According to Nishchal Joshipura, a funds lawyer at leading law firm, Nishith Desai Associates: “While we have seen defaults in contributions by investors, in both domestic and offshore funds, considering the global downturn which might continue for the next few quarters, some investment managers are following a more prudent approach of returning the initial contributions to the investors and winding up the fund.”

Mr Joshipura, who refused to name the funds due to client confidentiality, indicated that some funds could take a tougher stand. “In extreme situations, the investment managers may also explore the option of forfeiture of earlier capital contributions by defaulting investors,” he said.

Another reason why LPs are defaulting on commitments is the percentage increase in PE or VC exposure in their portfolios. Since many PE investments are in unlisted firms, where valuation dip has been comparatively lesser than investment in listed stocks, the ratio between public and private companies in LPs’ portfolios are well over the agreed limit. The India head of a well-known PE firm said that in many cases, an existing LP is buying out the stake of another LP (which has defaulted) at a discount.

Some fund managers may go slow on defaults to preserve relationship with big LPs, but those planning to move court or an arbitration panel could see protracted feuds. “Since many investors/funds are based overseas, the legal battle usually takes place in the respective countries. Even if the foreign courts favour them, they have to fight another case in the Indian courts,” said Akil Hirani, partner of law firm Majmudar & Co. According to Punit Shah, leader, financial service tax practice, PwC, certain LPs could be adopting a cautious approach in choosing right opportunities for making right investments.

“The environment is tough,” said Mr Shah, who is an advisor to many funds.

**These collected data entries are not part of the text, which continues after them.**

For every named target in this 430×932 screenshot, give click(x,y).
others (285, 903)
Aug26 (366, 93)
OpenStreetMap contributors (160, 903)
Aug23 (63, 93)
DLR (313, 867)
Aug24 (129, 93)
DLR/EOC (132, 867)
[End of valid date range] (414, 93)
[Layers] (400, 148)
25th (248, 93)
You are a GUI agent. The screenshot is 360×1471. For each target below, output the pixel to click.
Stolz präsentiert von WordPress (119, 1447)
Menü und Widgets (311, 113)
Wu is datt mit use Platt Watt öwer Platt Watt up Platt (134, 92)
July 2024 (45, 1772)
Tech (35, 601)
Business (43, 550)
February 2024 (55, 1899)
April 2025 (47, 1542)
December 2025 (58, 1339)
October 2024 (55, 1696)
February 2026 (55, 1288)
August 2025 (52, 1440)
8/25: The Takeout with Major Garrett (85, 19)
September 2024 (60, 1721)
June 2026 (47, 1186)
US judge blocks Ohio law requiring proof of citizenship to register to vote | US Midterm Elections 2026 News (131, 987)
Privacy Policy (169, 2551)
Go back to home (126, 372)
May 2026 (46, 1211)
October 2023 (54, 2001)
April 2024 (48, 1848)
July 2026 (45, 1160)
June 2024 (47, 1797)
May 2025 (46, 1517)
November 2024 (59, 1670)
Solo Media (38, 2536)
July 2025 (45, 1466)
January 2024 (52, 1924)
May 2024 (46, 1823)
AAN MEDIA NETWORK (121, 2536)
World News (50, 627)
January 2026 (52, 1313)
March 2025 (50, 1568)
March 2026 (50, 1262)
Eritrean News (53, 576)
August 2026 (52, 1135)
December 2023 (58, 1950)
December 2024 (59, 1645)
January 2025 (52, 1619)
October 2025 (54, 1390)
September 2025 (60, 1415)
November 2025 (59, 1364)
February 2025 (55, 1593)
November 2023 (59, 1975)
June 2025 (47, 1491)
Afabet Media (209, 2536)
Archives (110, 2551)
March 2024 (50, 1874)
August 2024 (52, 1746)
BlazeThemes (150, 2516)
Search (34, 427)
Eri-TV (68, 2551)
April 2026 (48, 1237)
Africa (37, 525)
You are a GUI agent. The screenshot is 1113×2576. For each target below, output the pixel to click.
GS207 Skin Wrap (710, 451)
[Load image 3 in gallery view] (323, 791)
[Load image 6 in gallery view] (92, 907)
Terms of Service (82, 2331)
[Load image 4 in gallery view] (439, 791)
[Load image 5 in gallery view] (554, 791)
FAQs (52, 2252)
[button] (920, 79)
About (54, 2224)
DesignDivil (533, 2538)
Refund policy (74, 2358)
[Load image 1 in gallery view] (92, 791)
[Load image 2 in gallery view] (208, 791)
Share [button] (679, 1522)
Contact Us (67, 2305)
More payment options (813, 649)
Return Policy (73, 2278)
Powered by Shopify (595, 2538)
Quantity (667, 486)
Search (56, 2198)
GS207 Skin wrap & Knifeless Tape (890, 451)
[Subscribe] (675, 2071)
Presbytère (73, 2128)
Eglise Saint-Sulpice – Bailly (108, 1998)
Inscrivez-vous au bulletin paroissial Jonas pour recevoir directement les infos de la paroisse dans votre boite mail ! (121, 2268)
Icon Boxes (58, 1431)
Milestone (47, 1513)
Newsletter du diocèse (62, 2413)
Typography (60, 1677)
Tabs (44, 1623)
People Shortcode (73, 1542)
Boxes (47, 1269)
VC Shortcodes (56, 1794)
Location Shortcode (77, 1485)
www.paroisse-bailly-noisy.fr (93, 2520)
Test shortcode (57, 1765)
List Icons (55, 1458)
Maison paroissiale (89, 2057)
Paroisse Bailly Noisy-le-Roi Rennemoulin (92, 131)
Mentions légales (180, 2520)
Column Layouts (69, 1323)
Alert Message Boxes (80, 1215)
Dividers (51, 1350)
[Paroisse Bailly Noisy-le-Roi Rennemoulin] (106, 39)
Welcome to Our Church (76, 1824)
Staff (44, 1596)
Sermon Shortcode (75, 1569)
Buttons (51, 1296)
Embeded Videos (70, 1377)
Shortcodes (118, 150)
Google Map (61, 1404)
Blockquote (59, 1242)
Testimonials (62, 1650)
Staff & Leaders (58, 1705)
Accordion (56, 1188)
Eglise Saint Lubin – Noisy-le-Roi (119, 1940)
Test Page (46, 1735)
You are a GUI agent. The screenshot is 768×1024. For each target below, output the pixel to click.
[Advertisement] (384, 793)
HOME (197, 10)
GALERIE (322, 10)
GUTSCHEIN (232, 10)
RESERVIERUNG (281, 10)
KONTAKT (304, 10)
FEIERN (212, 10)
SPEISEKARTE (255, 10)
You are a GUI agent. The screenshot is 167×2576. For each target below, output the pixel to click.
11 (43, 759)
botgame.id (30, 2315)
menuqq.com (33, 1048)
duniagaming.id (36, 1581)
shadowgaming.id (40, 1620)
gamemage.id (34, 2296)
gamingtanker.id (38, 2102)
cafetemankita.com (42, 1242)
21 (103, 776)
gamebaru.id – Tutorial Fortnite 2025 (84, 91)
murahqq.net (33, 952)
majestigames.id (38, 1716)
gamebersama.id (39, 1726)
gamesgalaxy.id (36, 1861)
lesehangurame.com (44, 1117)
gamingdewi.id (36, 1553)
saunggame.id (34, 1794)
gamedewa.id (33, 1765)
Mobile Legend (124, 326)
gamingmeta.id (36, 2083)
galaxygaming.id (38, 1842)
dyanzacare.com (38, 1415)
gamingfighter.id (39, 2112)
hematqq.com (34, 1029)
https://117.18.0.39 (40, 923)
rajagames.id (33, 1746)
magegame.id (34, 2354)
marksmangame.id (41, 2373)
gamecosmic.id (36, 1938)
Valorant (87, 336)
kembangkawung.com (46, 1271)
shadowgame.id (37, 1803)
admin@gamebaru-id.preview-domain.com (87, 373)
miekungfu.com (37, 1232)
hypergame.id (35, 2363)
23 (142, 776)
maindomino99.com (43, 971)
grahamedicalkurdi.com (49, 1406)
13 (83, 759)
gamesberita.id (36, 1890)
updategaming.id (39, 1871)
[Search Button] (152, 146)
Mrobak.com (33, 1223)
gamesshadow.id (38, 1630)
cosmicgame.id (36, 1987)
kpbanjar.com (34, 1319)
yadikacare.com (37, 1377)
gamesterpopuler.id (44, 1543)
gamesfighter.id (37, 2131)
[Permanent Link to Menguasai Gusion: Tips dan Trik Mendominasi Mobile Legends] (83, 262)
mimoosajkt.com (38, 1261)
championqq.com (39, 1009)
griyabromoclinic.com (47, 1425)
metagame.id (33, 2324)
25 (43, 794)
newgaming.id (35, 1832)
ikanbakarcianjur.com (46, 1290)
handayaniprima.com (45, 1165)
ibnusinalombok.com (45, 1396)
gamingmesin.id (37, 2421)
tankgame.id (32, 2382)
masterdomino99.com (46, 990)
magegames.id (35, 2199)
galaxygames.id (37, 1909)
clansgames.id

The number of PE deals between January and November had an announced value of $10.11 billion against $15.73 billion in the year-ago period, according to Grant Thornton. In majority of these deals, PE firms have stepped in as significant minorities in what are called growth and late-stage companies rather than buyout deals that are more common in developed markets. The numbers for December and January are likely to be lower. Even in cases where LPs have contributed, they are asking fund managers to slow down the investment, saiSourcd Rashesh Shah, chairman & CEO of Edelweiss Capital, which is involved in PE besides investment banking and brokerage.